Your task: Using the data that follows, give again word for word the lines between the one holding "You are a computer-use agent. The" and the one holding "Task: Select the Read speeds tree entry", inclusive. Omit the pictures.

-----

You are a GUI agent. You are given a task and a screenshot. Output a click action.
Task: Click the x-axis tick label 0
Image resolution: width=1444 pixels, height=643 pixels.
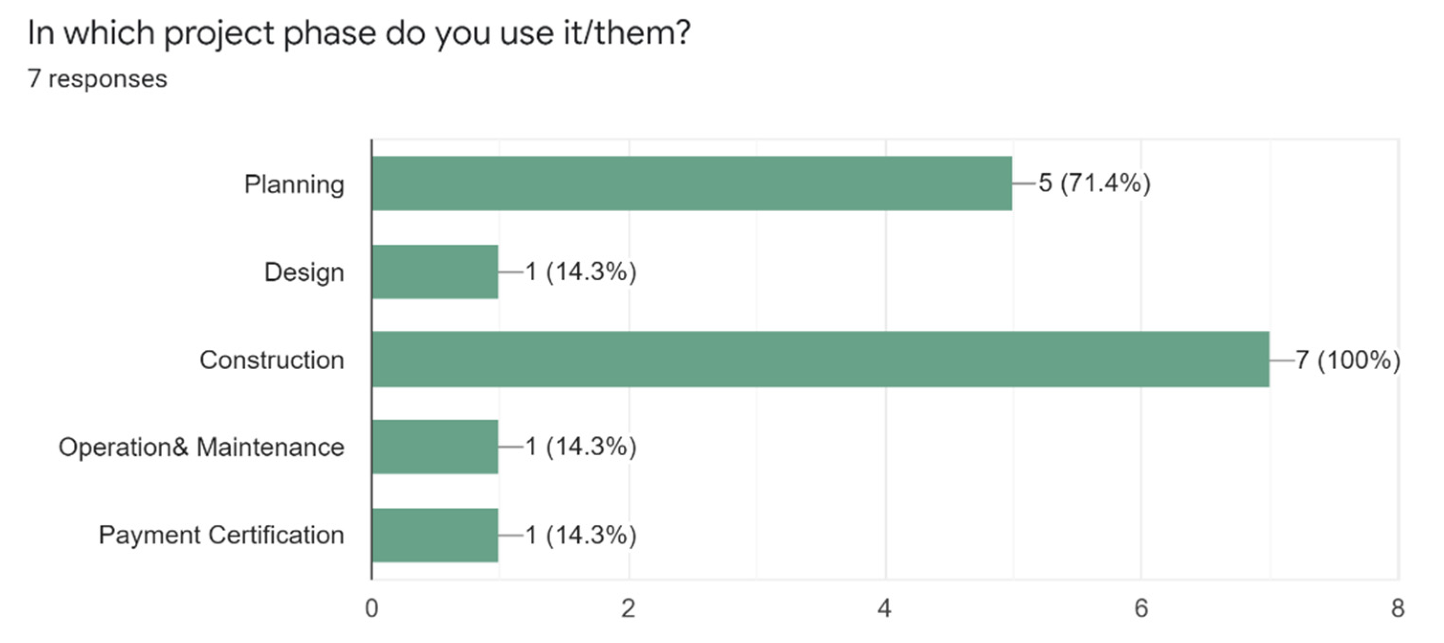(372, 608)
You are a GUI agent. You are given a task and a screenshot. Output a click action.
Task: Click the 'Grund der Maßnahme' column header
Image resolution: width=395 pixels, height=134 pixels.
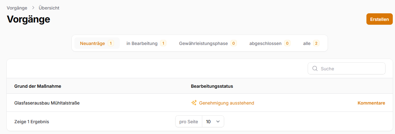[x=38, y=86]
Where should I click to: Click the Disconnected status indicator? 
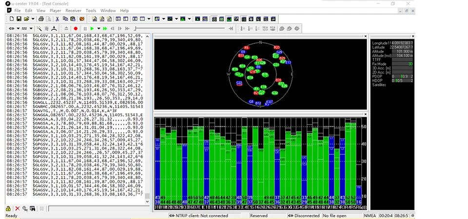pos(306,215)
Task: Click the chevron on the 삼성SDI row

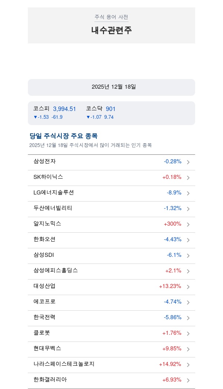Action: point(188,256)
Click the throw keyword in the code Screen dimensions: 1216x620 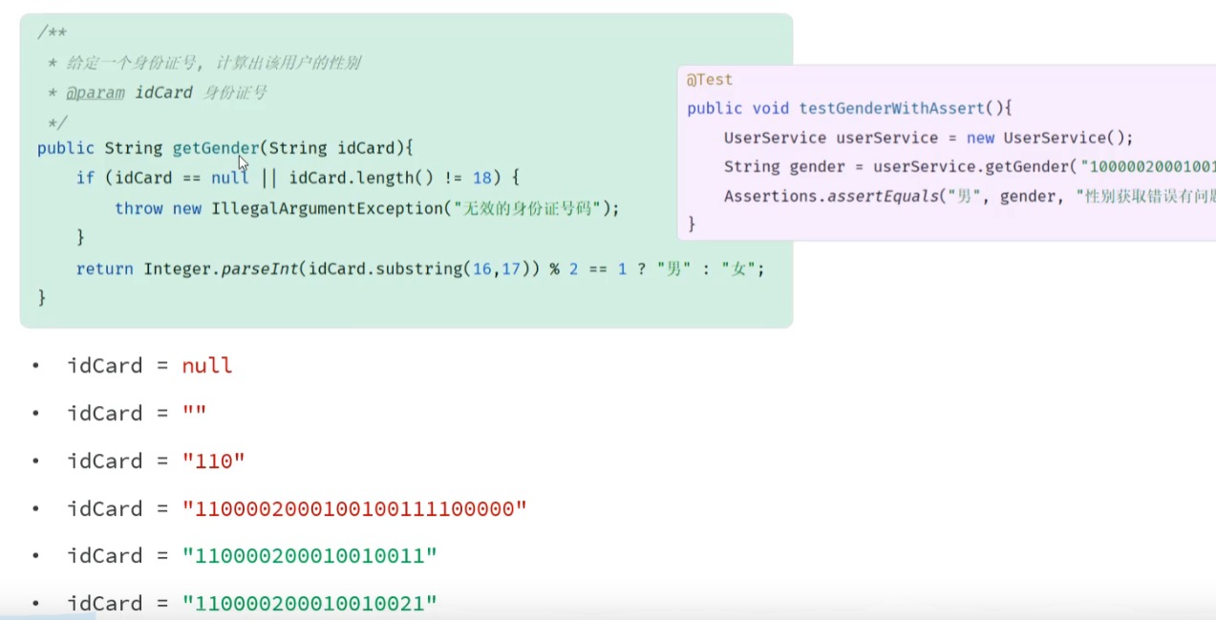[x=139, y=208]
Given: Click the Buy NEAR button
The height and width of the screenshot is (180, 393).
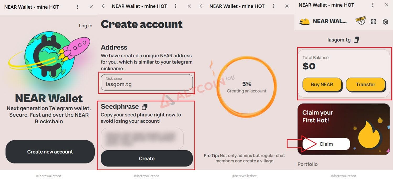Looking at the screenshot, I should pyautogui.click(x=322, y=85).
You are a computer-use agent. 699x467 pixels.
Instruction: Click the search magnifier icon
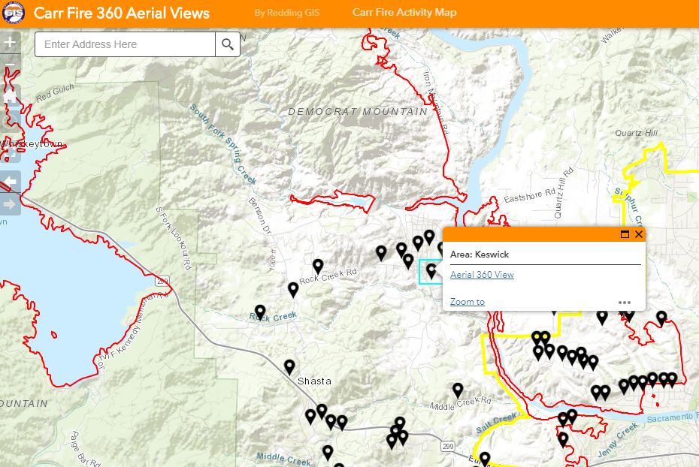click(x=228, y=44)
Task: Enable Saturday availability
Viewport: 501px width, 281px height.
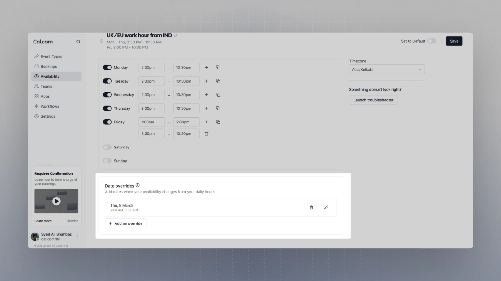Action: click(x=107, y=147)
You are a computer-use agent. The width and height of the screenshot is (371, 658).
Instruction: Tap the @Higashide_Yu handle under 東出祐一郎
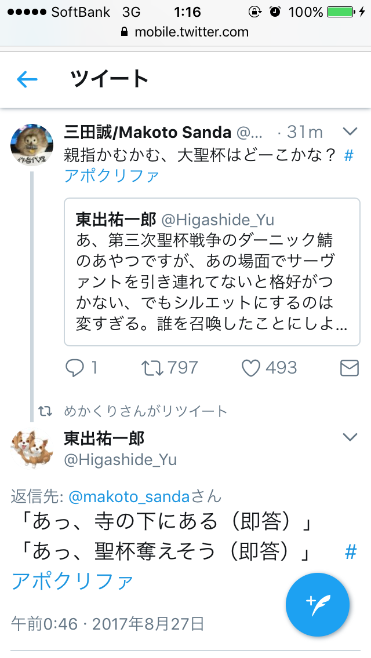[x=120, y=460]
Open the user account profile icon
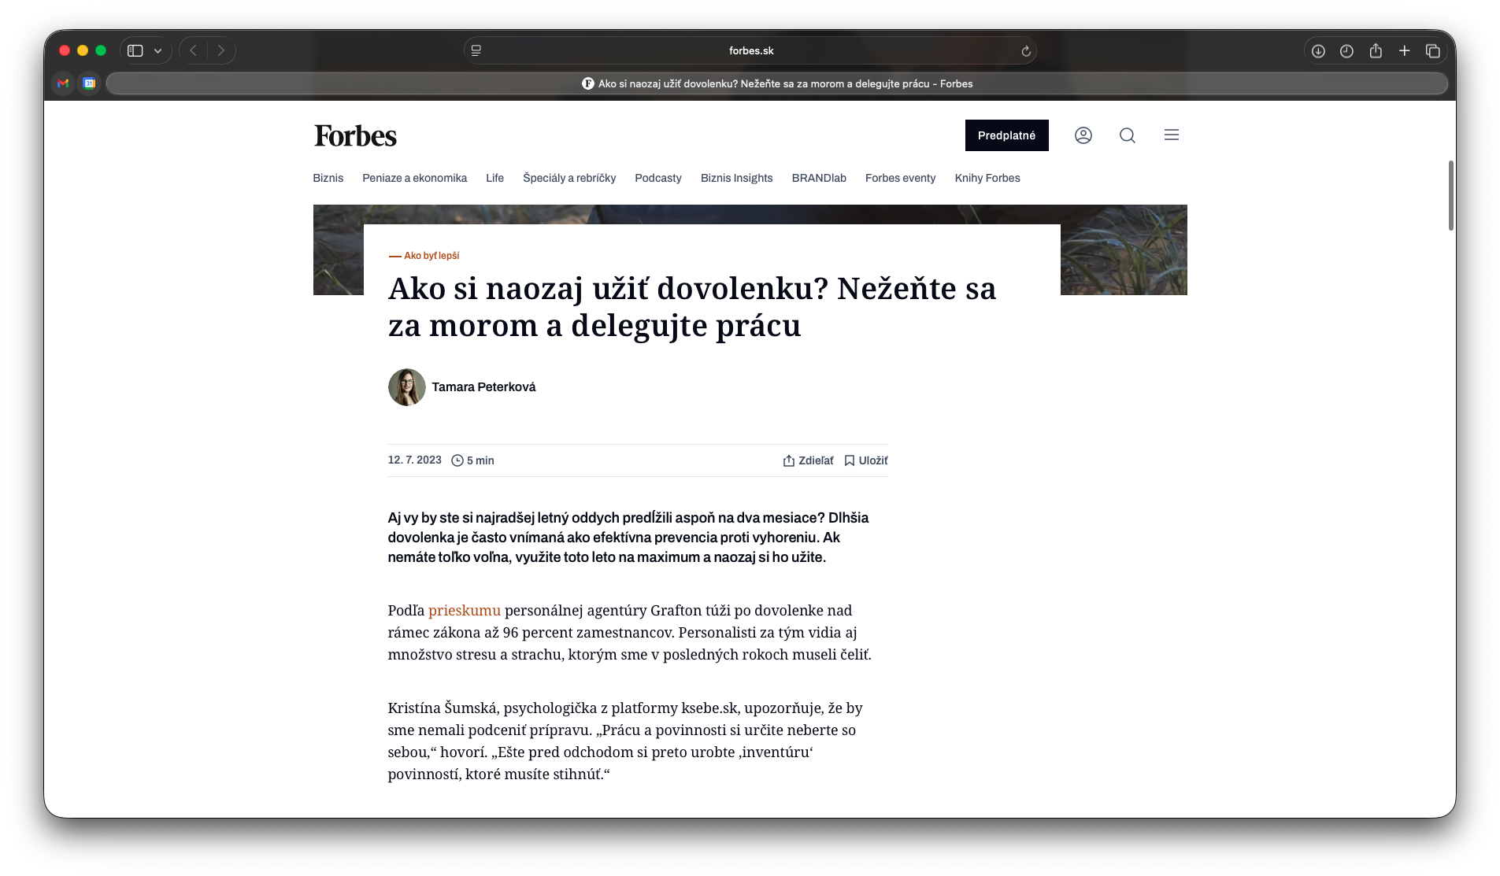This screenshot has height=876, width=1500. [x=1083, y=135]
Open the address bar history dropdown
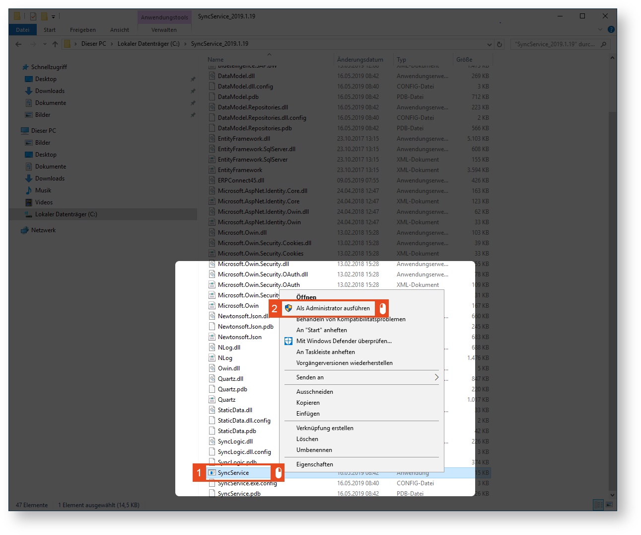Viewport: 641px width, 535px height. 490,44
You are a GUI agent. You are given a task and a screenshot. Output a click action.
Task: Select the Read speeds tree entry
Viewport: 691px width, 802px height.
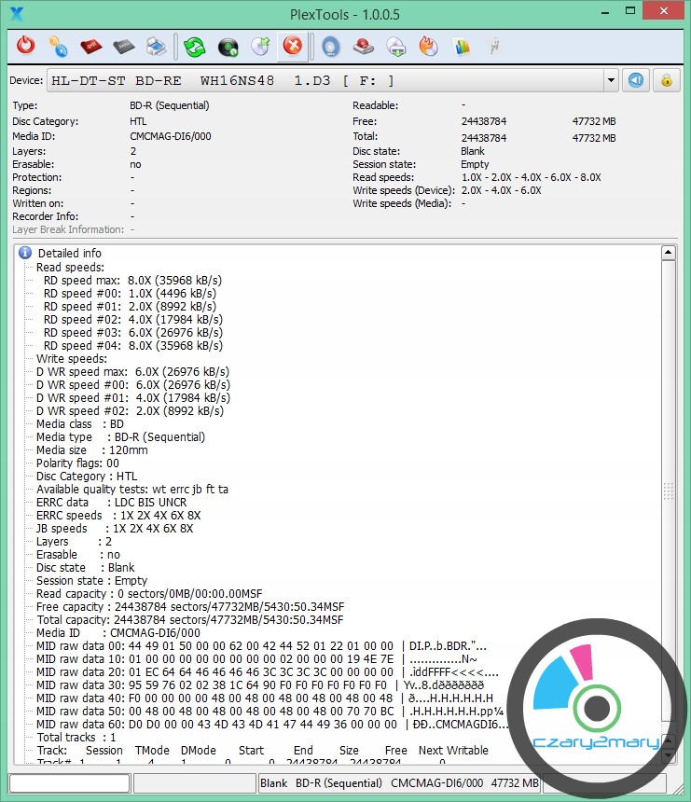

-----

Exercise answer:
You are a computer-use agent. The width and height of the screenshot is (371, 658).
Instruction: Tap the @Higashide_Yu handle under 東出祐一郎
[x=120, y=460]
Open the user account profile icon
This screenshot has height=876, width=1500. [x=1083, y=135]
Open the address bar history dropdown
Viewport: 641px width, 535px height. 490,44
You are a GUI agent. You are given a task and a screenshot. Output a click action.
Task: Select the Read speeds tree entry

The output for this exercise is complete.